§ **Description of the task**: Reproduce only the entries from the line containing "Viewport: 1069px width, 601px" through the line containing "Click the 756 ft away distance label", substituting "Wireframe" for "X-Ray" and leaving everything else unchanged.

§ **Data records**:
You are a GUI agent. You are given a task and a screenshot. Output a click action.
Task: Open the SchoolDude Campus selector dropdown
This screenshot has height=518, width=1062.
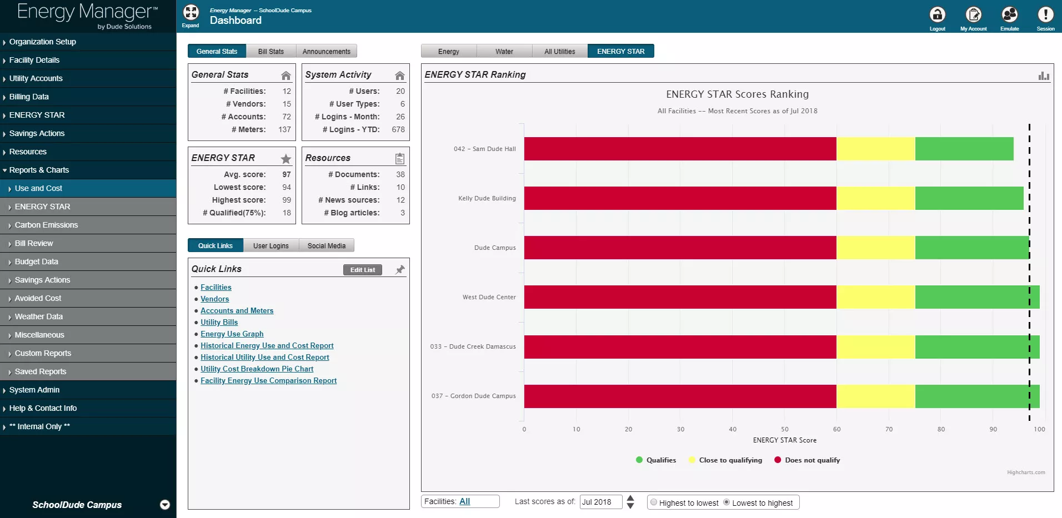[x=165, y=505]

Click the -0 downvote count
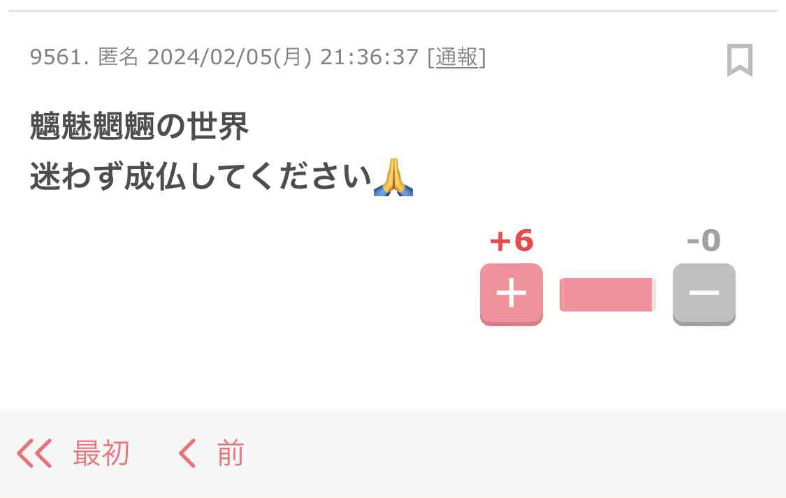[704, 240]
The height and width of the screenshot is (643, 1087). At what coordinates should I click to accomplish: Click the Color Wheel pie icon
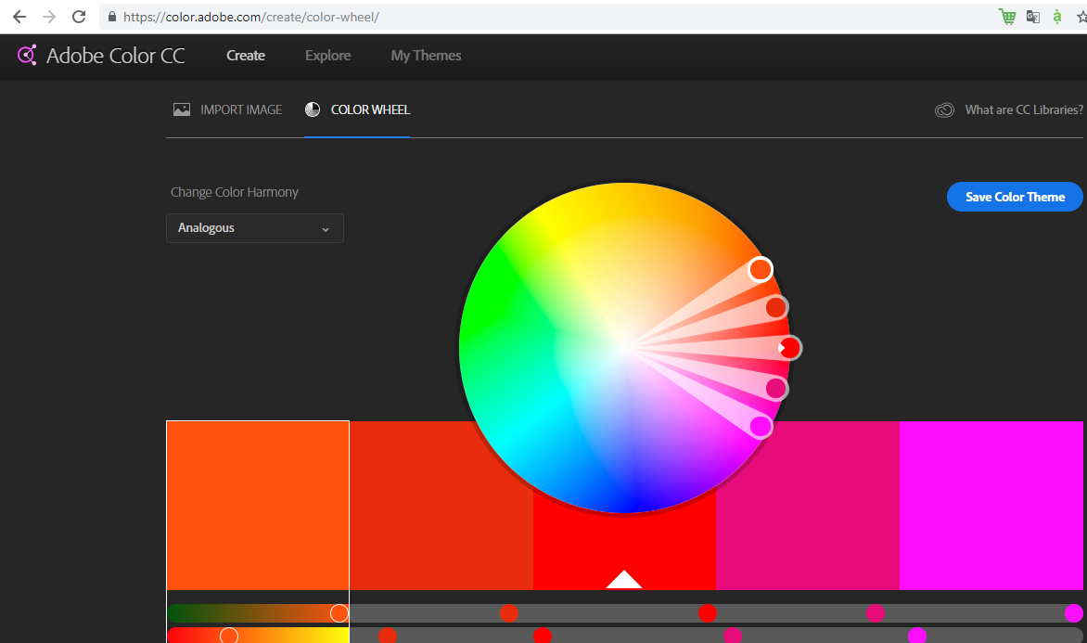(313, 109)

...

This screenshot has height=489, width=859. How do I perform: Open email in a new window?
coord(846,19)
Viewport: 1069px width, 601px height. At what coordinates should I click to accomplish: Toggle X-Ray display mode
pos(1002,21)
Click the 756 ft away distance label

==

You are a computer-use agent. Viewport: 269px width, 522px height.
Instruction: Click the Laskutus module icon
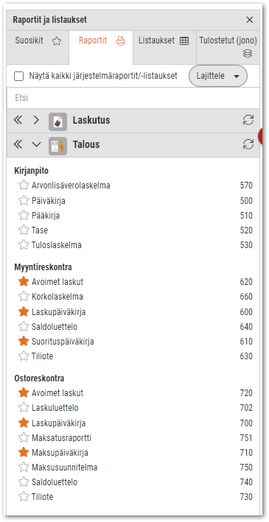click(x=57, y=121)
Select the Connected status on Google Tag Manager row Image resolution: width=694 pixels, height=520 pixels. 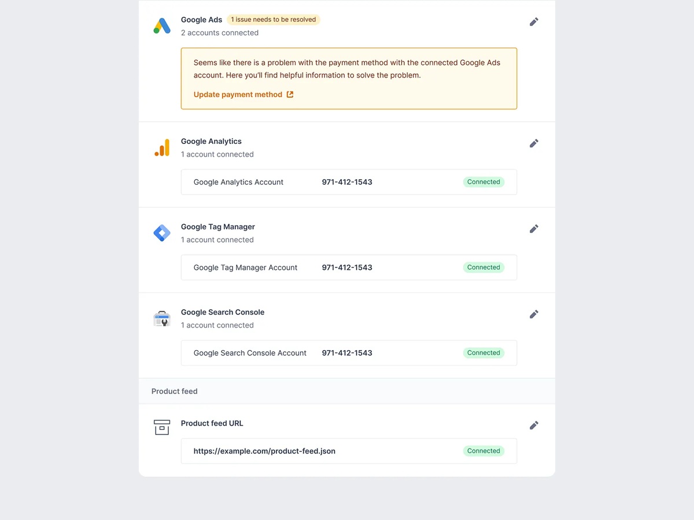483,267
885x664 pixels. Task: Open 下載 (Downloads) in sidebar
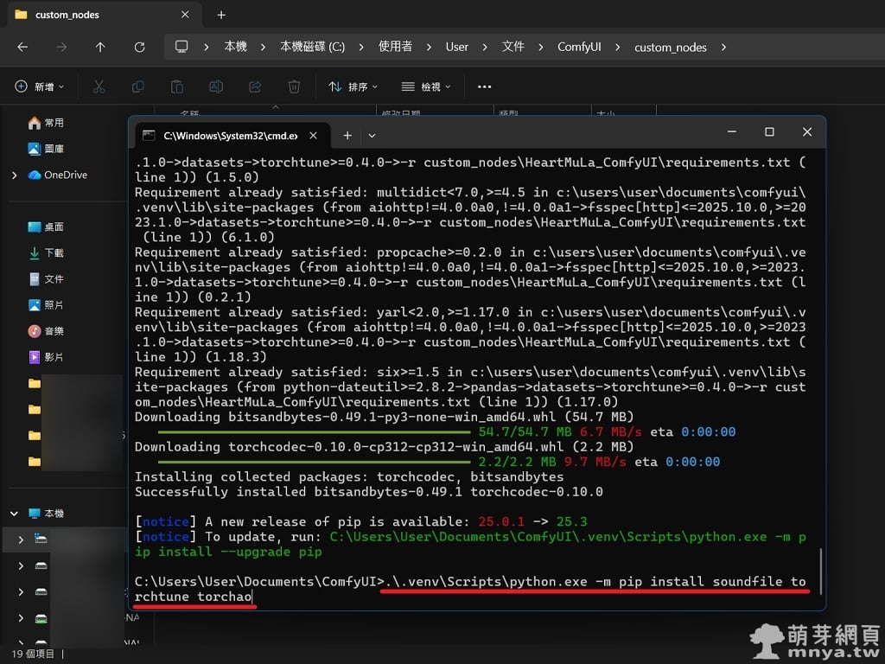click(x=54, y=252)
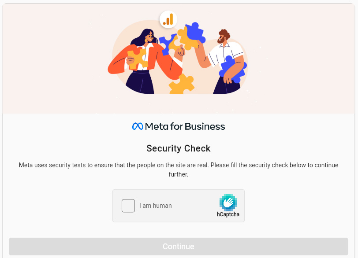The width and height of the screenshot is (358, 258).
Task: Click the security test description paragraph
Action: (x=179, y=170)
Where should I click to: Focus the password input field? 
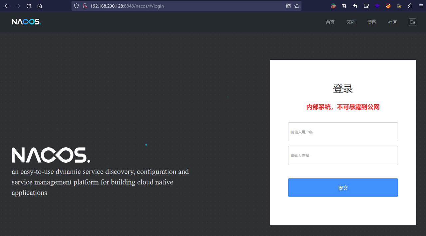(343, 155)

§ **Output for this exercise**:
Viewport: 1069px width, 601px height. At what coordinates should I click to accomplish: Toggle Wireframe display mode
pos(1002,21)
Click the 756 ft away distance label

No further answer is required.